* [TASK DIRECTIONS] Please return only the lines from the one showing "Task: Select the 지원모드 row label" to the end of the entries, keeping both ends and dropping every picture.

(Stored data)
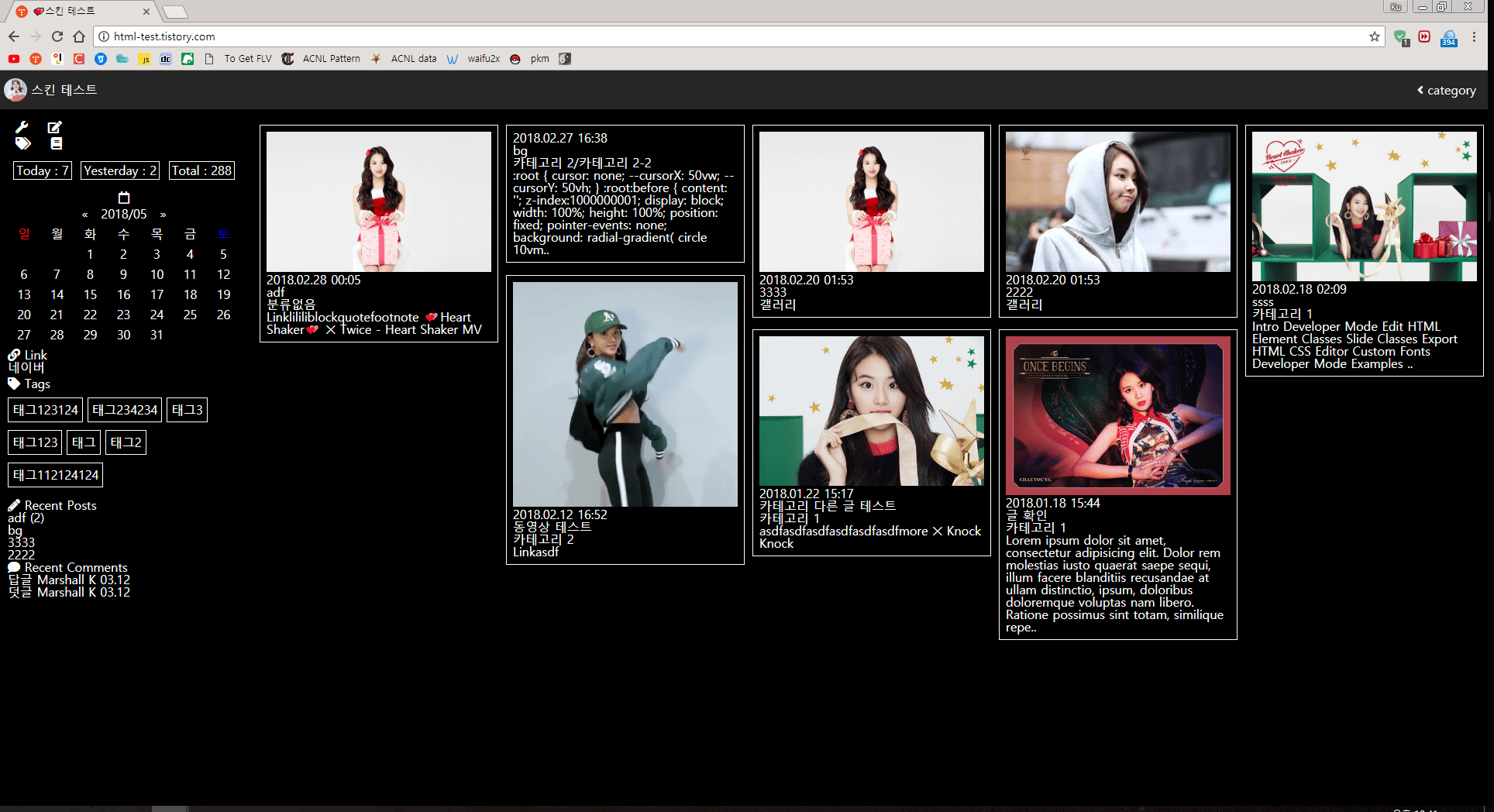The height and width of the screenshot is (812, 1494).
Task: Click the address bar URL field
Action: click(697, 36)
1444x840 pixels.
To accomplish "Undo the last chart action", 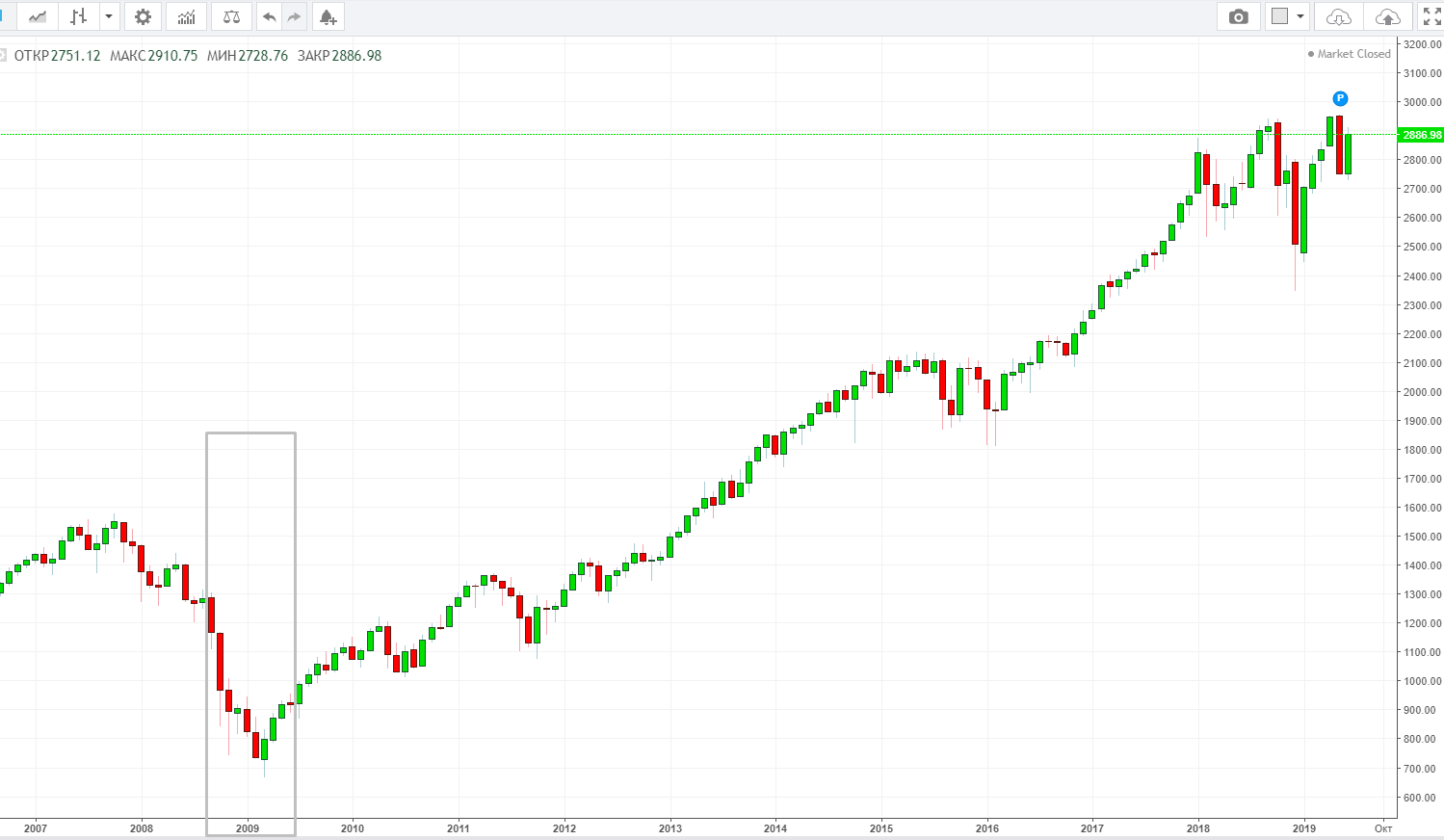I will tap(269, 16).
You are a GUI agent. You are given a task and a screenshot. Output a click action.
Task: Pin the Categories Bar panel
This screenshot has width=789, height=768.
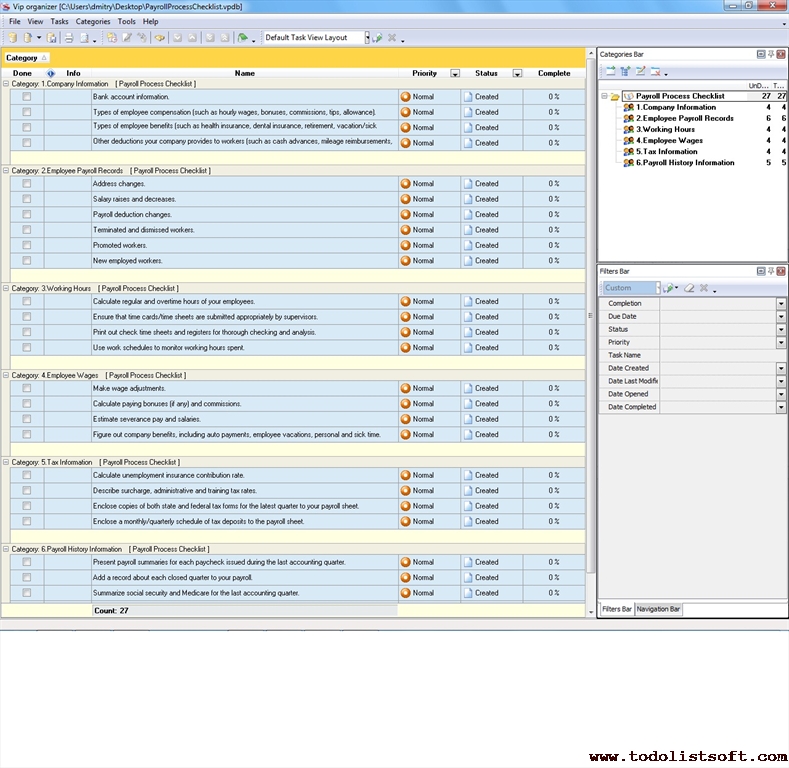pos(771,54)
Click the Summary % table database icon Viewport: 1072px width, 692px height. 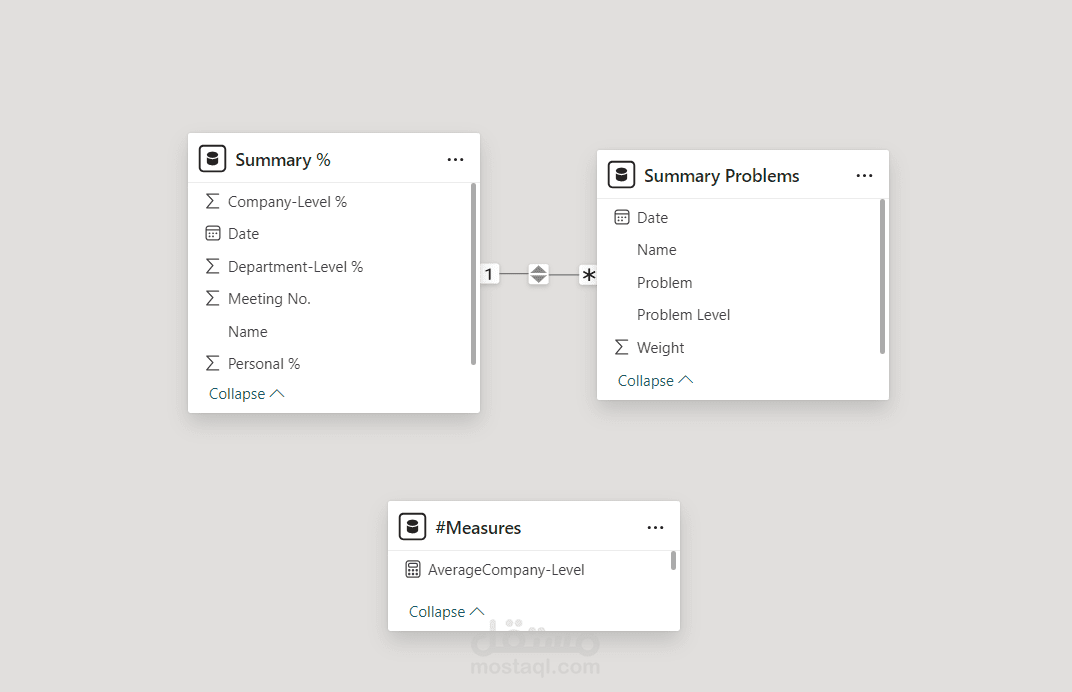click(x=212, y=159)

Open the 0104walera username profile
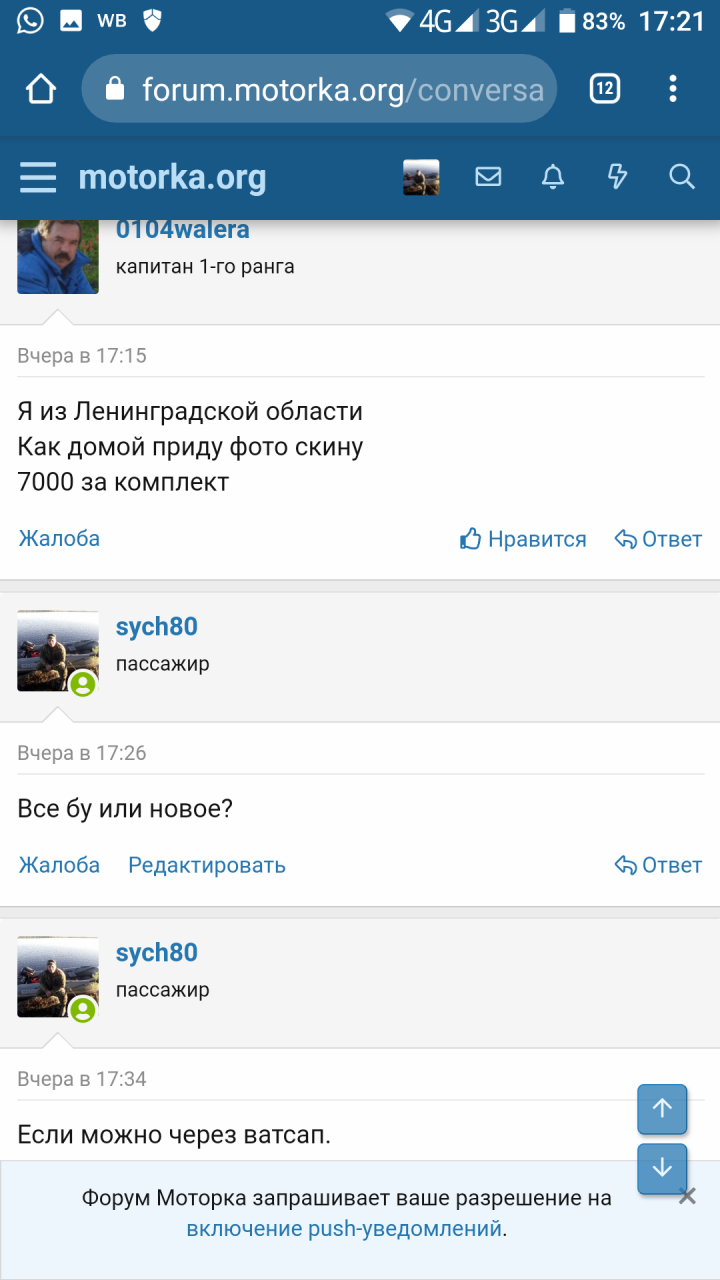(183, 230)
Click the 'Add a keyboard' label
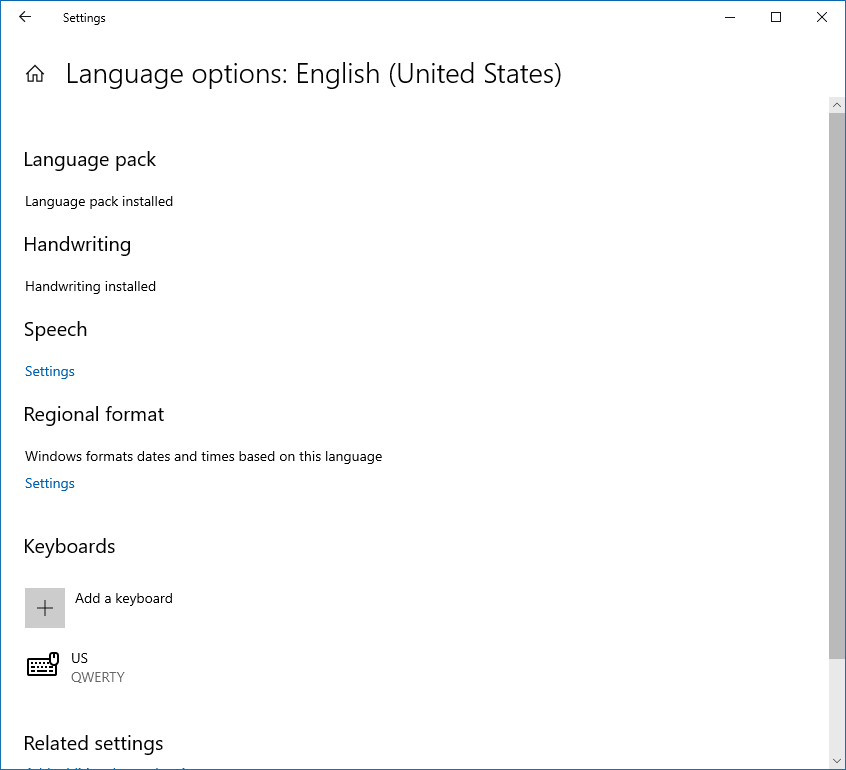846x770 pixels. [x=124, y=598]
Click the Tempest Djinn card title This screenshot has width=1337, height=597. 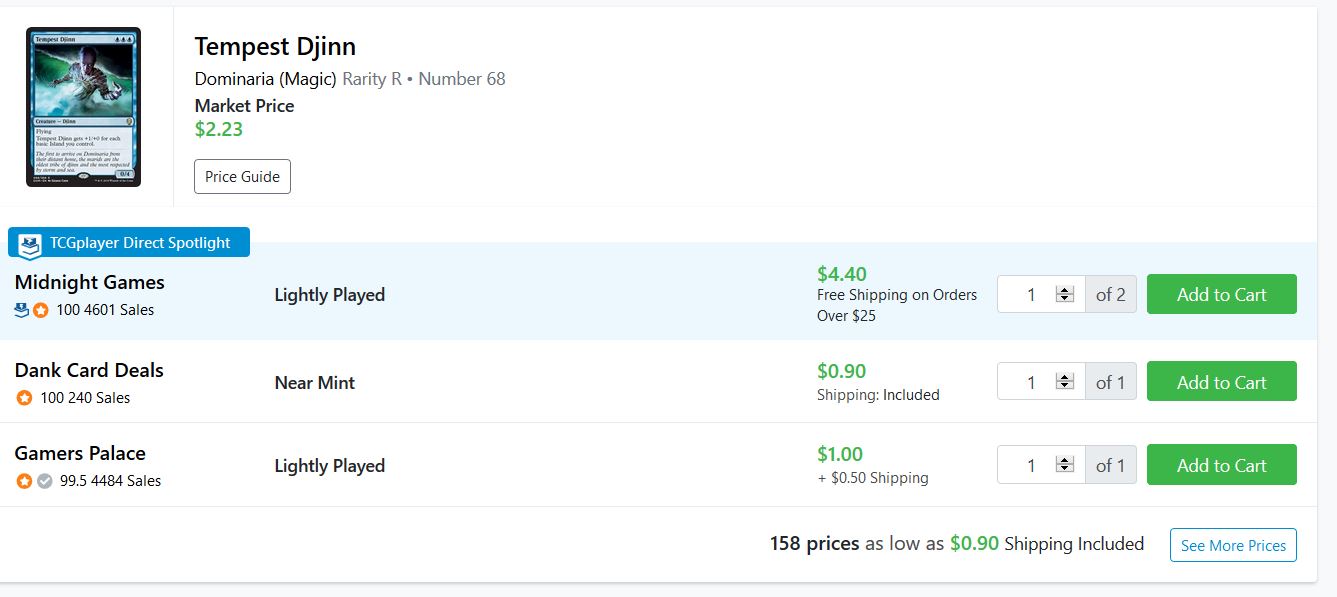pos(275,46)
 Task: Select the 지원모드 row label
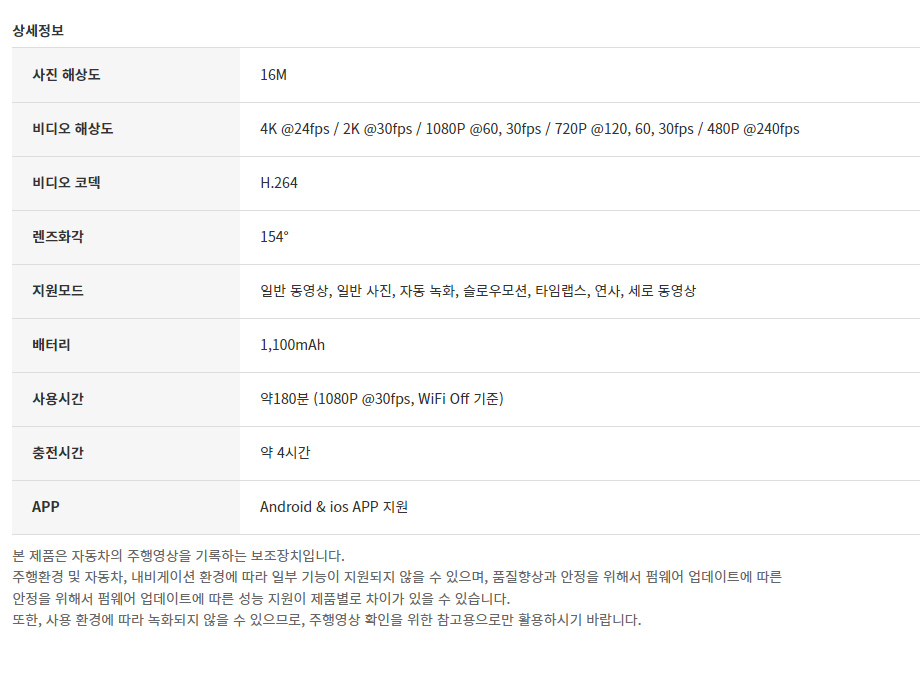(x=58, y=290)
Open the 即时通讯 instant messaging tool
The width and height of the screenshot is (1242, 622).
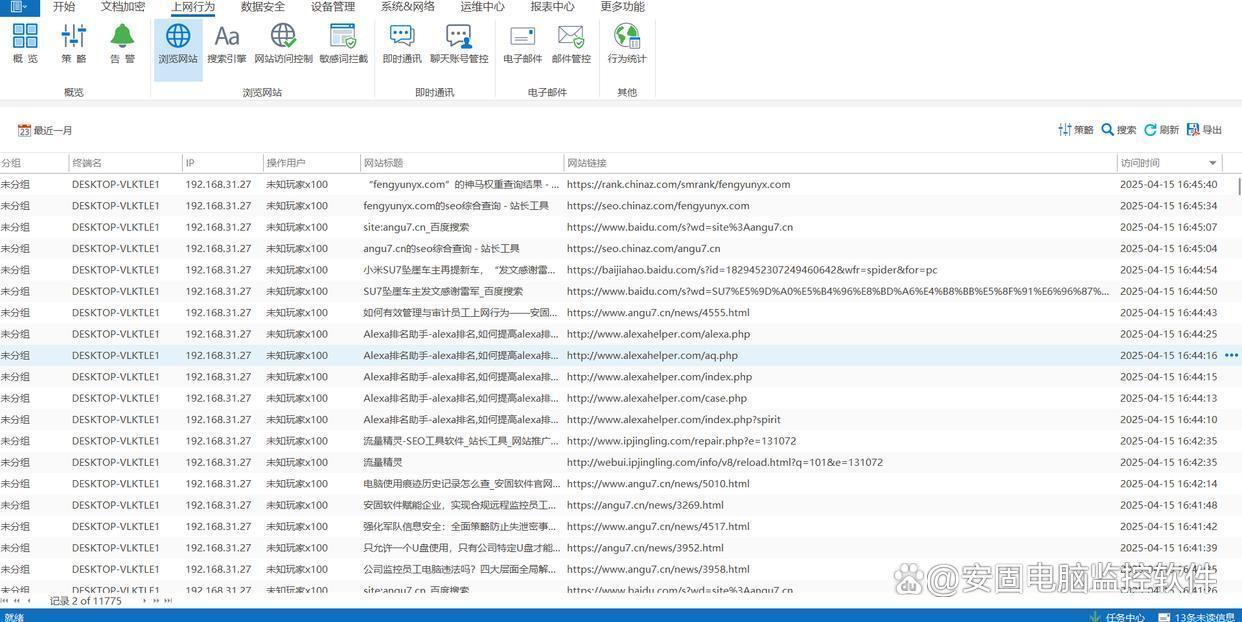click(402, 43)
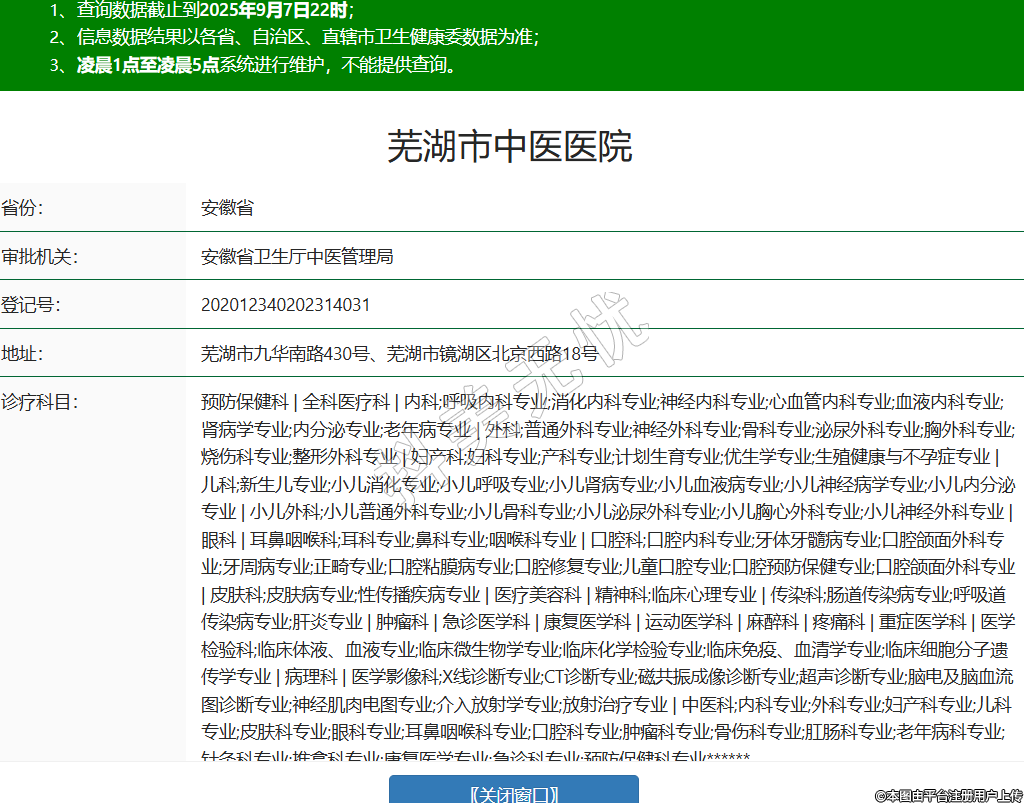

* [ANSWER SECTION]
 Task: Select the 지원모드 row label
(x=58, y=290)
Open the 即时通讯 instant messaging tool
The width and height of the screenshot is (1242, 622).
click(402, 43)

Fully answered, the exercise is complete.